- _Task directions_: In the listing below, find the line that contains "Networking (1075, 2111)" and the line that contains "名片 (184, 329)". Quote both and every line between them, exactly, and nothing more.

- _Given records_:
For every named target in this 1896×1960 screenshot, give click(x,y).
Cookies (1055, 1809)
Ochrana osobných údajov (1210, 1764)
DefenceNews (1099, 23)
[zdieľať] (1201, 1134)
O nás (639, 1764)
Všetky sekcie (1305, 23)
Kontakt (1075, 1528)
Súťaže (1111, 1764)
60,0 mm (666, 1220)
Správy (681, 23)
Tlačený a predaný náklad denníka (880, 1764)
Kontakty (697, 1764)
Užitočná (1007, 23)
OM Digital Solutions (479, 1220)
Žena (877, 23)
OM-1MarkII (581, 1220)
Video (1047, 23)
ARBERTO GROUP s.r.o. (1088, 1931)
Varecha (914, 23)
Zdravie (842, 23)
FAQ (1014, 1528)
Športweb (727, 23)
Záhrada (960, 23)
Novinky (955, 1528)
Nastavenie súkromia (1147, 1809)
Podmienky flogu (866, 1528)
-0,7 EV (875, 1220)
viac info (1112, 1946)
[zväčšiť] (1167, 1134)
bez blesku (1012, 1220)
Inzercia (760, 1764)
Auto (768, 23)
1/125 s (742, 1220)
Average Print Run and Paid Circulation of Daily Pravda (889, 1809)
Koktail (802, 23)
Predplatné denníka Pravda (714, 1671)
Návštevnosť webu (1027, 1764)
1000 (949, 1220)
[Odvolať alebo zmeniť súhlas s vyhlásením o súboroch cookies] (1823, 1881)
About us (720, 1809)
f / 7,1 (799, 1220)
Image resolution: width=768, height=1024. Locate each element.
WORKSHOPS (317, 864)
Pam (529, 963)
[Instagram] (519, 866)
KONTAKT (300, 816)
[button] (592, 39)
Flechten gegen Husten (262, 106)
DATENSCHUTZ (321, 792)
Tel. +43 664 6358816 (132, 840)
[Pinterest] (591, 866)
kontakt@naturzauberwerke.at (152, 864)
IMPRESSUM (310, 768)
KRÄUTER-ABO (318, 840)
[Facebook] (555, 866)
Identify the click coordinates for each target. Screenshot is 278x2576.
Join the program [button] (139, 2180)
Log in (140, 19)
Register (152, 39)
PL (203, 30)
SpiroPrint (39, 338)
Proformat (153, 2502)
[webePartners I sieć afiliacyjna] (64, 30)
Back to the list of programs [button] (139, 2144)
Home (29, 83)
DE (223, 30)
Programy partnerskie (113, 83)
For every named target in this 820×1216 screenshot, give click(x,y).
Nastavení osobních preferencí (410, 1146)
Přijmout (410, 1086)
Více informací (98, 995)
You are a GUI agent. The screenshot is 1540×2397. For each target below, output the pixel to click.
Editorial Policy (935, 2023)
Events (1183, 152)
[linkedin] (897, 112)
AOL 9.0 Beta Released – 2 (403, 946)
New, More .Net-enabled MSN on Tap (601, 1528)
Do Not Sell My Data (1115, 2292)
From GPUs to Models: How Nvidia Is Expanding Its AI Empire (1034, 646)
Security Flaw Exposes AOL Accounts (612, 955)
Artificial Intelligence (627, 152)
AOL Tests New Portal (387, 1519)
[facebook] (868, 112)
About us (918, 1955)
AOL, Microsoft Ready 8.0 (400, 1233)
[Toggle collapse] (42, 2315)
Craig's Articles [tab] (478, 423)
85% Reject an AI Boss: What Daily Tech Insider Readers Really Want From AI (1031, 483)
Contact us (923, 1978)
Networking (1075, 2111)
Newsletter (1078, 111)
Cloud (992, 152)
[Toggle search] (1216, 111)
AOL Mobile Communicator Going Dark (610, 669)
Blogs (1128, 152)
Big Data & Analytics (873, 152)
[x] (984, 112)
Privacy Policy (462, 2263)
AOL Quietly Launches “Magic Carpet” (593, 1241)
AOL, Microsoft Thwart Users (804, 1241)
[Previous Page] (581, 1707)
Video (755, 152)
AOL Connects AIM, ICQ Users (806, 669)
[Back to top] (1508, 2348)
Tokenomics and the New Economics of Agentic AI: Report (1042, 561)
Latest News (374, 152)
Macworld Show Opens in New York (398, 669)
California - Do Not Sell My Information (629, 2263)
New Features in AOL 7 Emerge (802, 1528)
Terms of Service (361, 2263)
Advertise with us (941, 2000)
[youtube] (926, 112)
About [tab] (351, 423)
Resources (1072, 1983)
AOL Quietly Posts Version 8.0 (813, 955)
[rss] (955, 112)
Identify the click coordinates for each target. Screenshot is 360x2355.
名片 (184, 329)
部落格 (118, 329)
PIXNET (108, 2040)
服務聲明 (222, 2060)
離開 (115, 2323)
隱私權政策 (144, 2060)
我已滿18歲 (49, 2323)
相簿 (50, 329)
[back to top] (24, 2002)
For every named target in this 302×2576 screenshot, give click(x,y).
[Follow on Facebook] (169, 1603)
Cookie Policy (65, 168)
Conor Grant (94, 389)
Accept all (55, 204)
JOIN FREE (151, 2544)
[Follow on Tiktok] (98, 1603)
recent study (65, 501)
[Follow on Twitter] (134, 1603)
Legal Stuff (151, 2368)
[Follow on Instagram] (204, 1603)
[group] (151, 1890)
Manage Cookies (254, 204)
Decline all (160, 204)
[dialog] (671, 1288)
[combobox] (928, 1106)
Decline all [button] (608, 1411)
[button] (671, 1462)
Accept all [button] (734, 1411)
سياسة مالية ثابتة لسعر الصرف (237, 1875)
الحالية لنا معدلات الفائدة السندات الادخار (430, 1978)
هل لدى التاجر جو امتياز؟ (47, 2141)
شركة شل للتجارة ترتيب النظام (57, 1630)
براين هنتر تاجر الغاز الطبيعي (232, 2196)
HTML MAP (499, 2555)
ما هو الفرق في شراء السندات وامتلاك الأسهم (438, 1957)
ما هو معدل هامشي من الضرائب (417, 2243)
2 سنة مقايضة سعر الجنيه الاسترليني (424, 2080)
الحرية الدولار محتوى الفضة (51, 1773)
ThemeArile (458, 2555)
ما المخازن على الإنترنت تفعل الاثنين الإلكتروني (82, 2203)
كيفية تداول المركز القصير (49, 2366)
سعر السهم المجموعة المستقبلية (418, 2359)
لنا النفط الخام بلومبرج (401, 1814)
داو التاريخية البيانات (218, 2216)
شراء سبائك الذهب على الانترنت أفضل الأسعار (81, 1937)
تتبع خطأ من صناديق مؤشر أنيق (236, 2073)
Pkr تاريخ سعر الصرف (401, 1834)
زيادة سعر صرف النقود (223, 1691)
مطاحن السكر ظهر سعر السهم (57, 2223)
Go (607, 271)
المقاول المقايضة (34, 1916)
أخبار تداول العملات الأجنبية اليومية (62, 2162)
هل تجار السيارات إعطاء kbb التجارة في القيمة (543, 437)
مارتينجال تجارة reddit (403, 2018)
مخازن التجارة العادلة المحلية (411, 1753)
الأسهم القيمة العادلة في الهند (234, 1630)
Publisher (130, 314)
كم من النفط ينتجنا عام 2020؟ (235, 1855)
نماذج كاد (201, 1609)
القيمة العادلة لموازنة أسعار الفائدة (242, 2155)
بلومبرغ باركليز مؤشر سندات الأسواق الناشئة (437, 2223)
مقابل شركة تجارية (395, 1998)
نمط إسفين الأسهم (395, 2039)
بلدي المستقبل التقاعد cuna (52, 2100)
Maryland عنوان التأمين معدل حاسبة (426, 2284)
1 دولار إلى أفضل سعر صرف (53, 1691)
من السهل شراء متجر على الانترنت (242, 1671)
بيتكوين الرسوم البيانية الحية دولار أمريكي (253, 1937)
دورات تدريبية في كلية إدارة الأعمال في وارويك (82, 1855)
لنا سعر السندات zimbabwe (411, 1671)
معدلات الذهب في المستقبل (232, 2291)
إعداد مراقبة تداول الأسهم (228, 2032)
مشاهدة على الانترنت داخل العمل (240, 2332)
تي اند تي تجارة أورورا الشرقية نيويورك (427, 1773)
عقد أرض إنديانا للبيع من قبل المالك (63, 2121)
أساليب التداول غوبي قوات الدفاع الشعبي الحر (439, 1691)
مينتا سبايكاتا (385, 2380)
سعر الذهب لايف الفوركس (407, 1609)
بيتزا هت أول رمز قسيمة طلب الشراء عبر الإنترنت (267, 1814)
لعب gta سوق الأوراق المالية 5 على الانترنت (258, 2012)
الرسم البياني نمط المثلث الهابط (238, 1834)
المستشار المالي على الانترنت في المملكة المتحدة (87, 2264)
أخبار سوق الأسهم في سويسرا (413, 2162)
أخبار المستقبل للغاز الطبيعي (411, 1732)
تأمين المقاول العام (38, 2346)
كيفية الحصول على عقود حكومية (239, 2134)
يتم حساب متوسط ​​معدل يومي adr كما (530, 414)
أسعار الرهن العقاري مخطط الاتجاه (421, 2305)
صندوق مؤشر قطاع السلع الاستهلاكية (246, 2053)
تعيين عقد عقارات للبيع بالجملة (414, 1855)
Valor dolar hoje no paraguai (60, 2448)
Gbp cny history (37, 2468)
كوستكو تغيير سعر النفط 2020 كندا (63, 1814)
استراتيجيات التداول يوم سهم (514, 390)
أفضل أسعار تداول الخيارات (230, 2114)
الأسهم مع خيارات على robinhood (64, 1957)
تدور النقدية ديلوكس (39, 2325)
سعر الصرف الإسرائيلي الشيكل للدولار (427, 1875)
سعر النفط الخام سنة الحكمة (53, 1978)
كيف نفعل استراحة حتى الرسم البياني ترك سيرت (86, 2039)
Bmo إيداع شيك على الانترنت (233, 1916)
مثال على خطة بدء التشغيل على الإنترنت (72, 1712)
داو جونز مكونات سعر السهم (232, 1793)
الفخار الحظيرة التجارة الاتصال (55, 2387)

- _Written solution_:
Networking (1075, 2111)
Newsletter (1078, 111)
Cloud (992, 152)
[Toggle search] (1216, 111)
AOL Mobile Communicator Going Dark (610, 669)
Blogs (1128, 152)
Big Data & Analytics (873, 152)
[x] (984, 112)
Privacy Policy (462, 2263)
AOL Quietly Launches “Magic Carpet” (593, 1241)
AOL, Microsoft Thwart Users (804, 1241)
[Previous Page] (581, 1707)
Video (755, 152)
AOL Connects AIM, ICQ Users (806, 669)
[Back to top] (1508, 2348)
Tokenomics and the New Economics of Agentic AI: Report (1042, 561)
Latest News (374, 152)
Macworld Show Opens in New York (398, 669)
California - Do Not Sell My Information (629, 2263)
New Features in AOL 7 Emerge (802, 1528)
Terms of Service (361, 2263)
Advertise with us (941, 2000)
[youtube] (926, 112)
About [tab] (351, 423)
Resources (1072, 1983)
AOL Quietly Posts Version 8.0 (813, 955)
[rss] (955, 112)
Identify the click coordinates for each target. Screenshot is 360x2355.
名片 (184, 329)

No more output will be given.